Matplotlib provides a range of methods for describing and annotating a plot. There are methods to set elements (e.g. a title), as well as annotating anywhere on the figure. All the text handling methods use the same underlying object ensuring that the keyword arguments and formatting capabilities are consistent.
The limits of the matplotlib text object are that it formats the entire string, it can't format within a text string (e.g italicise some words). I'll cover some options for complex formatting (LaTeX and other solutions) in a later post - this post covers the standard capabilities [1]. The figure on the right shows the text capabilities in action, the code for generating it is at the bottom of this post.
The underlying object that handles text is matplotlib.text.Text() ensuring that all text handling methods are consistent. Text is dealt with at this object level, so a line of text can be given a specific font, size, style and colour. The major items we use text for on a plot are:
We'll cover each of these in turn.
To set an overall title we use the pyplot.title() [2]. In the simplest form:
plt.title('A title for this plot')
The text object properties are all available, so we can format the string:
plt.title('A title for this plot', color='green', fontsize=14)
The Text properties section covers the formatting keywords in more detail.
Commonly, we want to label the axis so that it's clear what's being displayed. The methods are xlabel() [3] and ylabel() [4]:
plt.xlabel('Label for X') plt.ylabel('Label for Y')
Using the formatting keywords:
plt.xlabel('Label for X', backgroundcolor='yellow', fontstyle='italic')

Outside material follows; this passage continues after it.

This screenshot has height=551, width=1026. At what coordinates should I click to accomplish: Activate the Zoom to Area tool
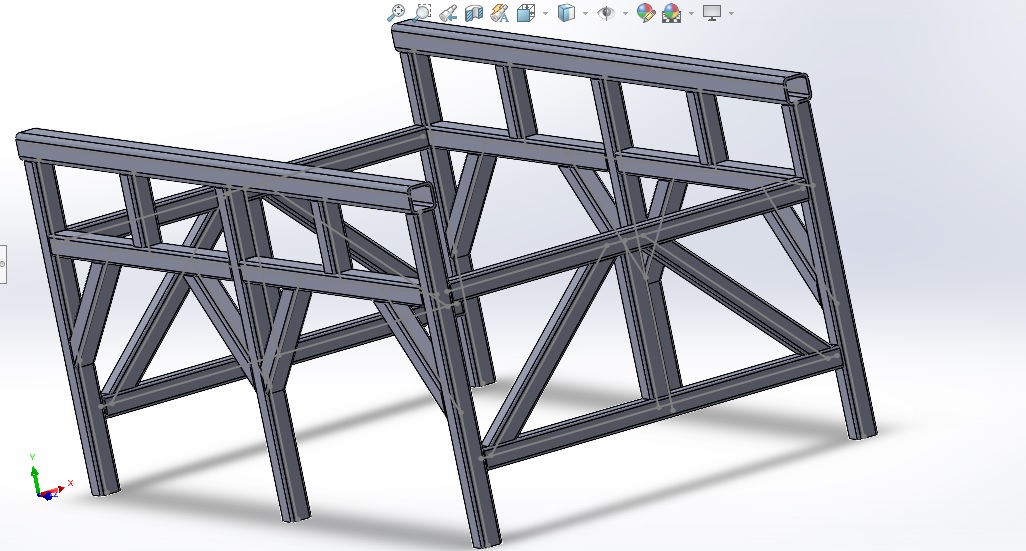point(422,13)
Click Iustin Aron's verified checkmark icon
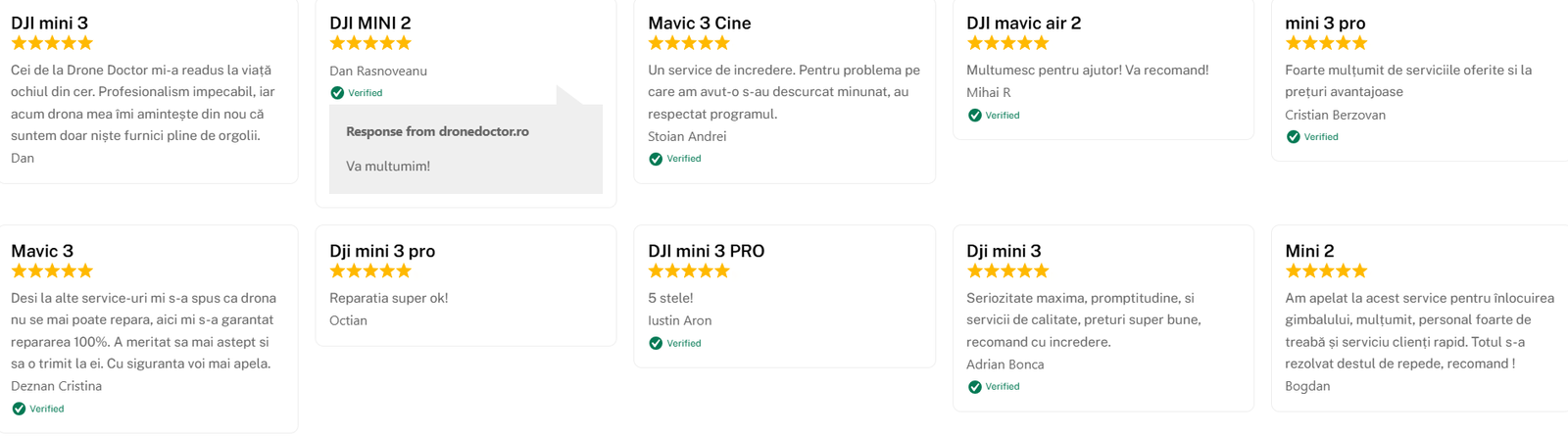This screenshot has width=1568, height=436. click(x=656, y=343)
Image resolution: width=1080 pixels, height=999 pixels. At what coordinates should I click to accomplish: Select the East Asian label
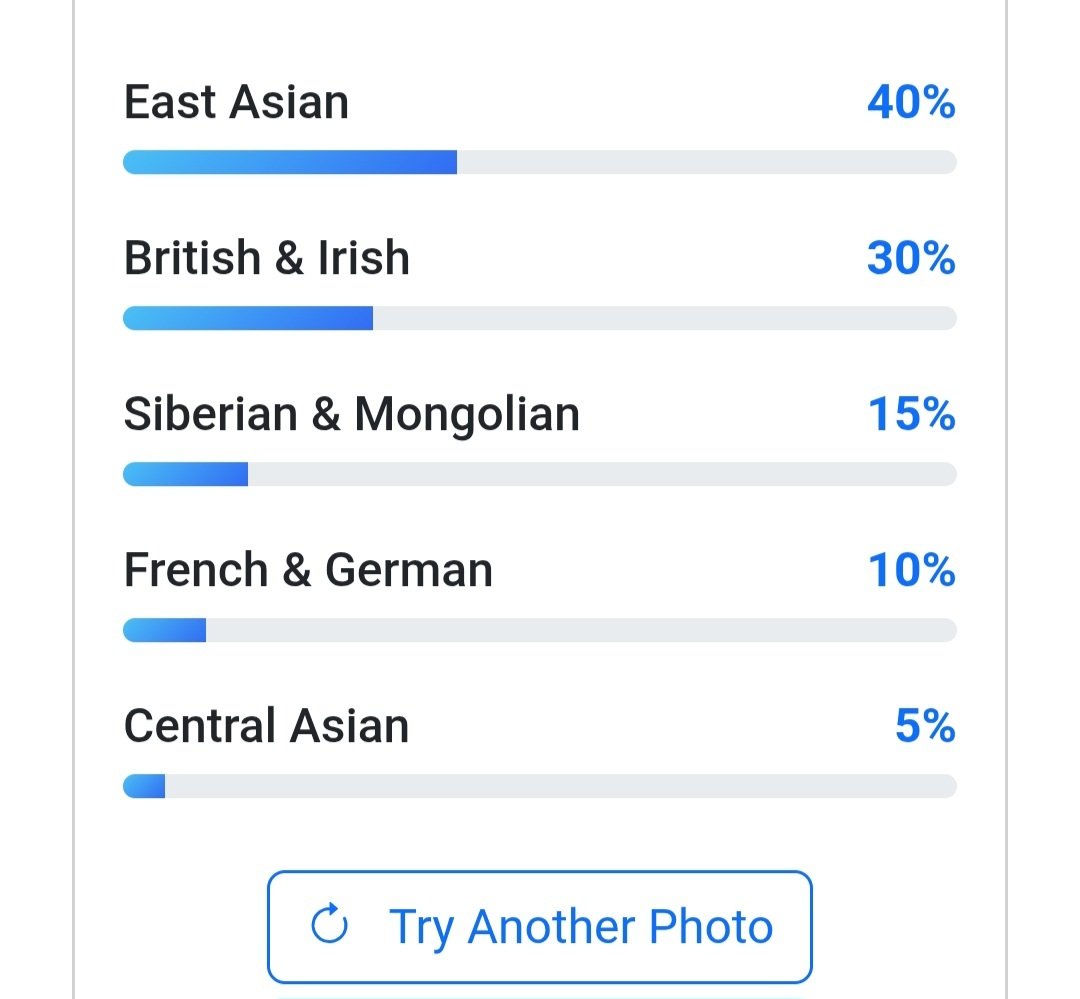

Aside from describing the plot, the other use for text is to provide general notes. There are two categories of methods for this, text() and annotation(). The difference is that with annotation we can add an arrow to a point on the plot. We use matplotlib.axes.Axes.text() [5] method to provide general text any where within the Axes:
pyplot.text(x, y, string, fontdict, withdash, **kwargs)
Where x and y are the co-ordinates as measured by the scales of the Axes: if the figure's X axis is from 0-10, and the Y axis is 0-4, then to put some text in the top left we would do:
plt.text(2, 4,"A test string")
We can provide the standard text keyword arguments, for example:
plt.text(2, 4,"Test string", fontsize=14, fontname='Ubuntu', fontweight='bold')
We can also put the text within a bounding box:
plt.text(6, 1.5, 'Text box with a comment\nthat continues', style='italic', fontsize=10, fontname='Ubuntu', bbox={'facecolor':'grey', 'alpha':0.5, 'pad':10})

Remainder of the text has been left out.